# [REQUIRED TASK]
Reproduce without alteration all the rows below, from the line containing "Task: Click the search icon in top bar" down to the line containing "click(365, 156)", both included.

# [INFORMATION PROVIDED]
• • •

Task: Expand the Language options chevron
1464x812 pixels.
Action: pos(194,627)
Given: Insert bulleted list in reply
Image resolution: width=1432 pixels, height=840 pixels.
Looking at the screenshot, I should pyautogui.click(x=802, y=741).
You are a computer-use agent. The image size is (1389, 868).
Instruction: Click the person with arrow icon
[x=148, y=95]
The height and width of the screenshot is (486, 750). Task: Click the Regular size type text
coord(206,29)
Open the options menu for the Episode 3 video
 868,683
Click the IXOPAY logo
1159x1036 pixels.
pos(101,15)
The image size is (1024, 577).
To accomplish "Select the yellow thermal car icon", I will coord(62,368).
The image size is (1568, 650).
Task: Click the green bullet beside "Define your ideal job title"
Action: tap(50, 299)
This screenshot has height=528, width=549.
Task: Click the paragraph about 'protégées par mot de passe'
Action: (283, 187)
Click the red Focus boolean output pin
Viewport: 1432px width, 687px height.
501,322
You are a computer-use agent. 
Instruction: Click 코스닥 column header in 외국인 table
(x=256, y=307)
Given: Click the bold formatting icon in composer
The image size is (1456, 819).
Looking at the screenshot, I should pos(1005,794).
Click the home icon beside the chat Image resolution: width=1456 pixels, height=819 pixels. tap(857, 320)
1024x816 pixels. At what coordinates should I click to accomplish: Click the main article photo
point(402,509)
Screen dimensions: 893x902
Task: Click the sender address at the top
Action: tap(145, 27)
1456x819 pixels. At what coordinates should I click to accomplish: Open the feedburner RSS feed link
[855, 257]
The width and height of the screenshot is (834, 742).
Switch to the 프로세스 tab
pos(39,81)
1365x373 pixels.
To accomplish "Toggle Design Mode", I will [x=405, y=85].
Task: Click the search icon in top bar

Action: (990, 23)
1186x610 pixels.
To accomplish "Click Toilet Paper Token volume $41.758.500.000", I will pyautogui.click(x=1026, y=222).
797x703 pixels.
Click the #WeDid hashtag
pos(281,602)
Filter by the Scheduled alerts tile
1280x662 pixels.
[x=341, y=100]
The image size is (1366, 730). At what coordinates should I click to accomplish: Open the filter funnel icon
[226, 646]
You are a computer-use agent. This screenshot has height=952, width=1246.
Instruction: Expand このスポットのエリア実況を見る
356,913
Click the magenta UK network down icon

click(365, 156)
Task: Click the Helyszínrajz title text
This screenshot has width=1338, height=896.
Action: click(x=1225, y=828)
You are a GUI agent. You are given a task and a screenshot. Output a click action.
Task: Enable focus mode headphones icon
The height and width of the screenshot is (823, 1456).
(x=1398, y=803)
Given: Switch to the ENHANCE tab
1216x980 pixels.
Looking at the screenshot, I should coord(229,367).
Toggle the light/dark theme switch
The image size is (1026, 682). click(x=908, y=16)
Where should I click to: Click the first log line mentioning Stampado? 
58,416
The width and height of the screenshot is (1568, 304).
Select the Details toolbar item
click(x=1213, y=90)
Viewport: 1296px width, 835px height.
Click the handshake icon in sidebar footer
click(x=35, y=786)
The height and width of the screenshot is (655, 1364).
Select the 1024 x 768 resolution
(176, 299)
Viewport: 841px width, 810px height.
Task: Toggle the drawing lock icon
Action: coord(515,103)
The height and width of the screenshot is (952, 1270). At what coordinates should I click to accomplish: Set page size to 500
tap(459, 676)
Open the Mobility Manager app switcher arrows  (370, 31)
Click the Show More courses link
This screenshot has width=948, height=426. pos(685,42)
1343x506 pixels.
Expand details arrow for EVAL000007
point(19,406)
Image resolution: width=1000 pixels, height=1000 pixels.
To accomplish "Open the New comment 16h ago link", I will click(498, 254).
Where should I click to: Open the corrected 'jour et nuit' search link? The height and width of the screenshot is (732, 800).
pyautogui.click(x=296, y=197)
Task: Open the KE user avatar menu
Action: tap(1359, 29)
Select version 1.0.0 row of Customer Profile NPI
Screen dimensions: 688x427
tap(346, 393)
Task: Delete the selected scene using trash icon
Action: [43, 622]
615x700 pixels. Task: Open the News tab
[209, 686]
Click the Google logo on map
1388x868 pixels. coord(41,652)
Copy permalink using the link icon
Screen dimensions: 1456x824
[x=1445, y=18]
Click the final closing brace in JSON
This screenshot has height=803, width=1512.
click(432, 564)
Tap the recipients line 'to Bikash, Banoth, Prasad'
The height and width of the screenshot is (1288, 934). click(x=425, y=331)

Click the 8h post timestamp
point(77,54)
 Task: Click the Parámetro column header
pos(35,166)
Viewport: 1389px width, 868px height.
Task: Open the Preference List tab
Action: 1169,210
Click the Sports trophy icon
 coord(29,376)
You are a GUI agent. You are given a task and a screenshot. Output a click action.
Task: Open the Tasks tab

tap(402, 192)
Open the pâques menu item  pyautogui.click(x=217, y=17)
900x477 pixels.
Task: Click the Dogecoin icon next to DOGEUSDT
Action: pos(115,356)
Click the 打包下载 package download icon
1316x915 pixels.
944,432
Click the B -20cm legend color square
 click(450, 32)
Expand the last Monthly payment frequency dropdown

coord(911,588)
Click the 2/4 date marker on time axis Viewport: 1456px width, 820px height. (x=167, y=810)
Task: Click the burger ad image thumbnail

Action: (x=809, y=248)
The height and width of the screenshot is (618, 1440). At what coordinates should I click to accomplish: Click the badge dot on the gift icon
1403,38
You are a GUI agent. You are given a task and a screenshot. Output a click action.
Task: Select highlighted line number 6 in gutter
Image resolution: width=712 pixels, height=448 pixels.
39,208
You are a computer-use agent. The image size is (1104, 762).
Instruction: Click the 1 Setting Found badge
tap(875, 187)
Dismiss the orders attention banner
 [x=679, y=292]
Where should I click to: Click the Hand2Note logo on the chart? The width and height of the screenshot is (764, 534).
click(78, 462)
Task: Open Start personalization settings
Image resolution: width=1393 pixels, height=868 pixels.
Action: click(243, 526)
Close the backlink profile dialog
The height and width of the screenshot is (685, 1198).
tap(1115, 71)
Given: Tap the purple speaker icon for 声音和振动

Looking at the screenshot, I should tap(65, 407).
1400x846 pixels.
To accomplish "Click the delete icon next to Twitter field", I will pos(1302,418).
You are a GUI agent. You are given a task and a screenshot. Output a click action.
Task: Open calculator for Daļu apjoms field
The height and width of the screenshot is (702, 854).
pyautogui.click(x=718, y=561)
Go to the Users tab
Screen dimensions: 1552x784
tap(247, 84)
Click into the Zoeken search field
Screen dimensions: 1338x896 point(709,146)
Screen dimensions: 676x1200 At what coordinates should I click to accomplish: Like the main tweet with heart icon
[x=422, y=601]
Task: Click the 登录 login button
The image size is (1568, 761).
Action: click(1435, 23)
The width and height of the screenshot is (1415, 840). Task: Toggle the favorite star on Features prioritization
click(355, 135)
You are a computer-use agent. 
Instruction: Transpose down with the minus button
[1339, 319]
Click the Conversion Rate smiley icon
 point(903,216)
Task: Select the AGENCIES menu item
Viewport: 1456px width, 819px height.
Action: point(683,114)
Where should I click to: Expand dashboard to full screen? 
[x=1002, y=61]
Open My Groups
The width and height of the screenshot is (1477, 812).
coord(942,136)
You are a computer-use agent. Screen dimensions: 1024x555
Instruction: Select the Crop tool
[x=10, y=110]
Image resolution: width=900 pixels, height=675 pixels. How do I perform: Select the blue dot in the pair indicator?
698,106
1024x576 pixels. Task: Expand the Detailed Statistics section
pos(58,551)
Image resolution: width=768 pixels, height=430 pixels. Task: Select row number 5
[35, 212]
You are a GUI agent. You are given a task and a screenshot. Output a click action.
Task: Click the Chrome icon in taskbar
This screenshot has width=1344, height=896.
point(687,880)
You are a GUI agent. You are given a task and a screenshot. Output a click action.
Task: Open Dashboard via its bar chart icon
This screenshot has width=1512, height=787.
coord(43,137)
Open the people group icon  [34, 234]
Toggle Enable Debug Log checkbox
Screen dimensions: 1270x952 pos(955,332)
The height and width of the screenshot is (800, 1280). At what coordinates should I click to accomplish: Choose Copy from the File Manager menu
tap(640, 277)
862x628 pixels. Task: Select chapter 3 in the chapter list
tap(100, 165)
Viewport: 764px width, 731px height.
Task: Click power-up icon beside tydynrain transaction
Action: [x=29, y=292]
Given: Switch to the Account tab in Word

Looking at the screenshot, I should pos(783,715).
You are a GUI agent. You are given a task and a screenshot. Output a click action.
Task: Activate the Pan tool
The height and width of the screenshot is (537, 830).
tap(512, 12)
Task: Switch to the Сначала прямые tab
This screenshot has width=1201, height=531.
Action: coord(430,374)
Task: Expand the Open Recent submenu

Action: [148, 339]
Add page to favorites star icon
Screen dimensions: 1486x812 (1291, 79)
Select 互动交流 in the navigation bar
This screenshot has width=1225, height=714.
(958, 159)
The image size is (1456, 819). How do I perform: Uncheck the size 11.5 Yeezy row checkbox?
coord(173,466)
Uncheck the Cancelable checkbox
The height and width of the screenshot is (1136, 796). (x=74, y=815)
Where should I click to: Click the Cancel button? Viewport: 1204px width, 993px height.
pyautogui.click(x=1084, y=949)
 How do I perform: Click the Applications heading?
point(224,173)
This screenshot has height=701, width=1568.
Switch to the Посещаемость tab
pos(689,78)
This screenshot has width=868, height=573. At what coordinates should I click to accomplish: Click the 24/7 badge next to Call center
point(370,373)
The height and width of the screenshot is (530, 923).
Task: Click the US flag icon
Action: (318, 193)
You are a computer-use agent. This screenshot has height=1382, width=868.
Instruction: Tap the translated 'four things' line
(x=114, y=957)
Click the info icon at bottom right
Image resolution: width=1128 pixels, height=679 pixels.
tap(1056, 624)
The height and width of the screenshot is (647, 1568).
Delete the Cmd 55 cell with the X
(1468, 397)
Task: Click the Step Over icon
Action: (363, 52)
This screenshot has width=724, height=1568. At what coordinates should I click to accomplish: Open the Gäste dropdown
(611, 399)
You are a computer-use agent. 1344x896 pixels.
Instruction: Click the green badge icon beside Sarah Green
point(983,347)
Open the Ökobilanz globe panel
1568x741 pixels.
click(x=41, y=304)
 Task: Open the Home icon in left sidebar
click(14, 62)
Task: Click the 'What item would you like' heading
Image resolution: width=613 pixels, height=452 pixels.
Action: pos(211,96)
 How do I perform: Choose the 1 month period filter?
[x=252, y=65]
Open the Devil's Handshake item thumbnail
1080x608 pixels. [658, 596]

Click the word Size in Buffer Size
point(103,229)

• • •

# [SOLUTION TO THIS PROBLEM]
Task: Click the search icon in top bar

Action: (990, 23)
1186x610 pixels.
To accomplish "Click Toilet Paper Token volume $41.758.500.000", I will pyautogui.click(x=1026, y=222).
797x703 pixels.
Click the #WeDid hashtag
pos(281,602)
Filter by the Scheduled alerts tile
1280x662 pixels.
[x=341, y=100]
The image size is (1366, 730). At what coordinates should I click to accomplish: Open the filter funnel icon
[226, 646]
You are a computer-use agent. This screenshot has height=952, width=1246.
Instruction: Expand このスポットのエリア実況を見る
356,913
Click the magenta UK network down icon

click(365, 156)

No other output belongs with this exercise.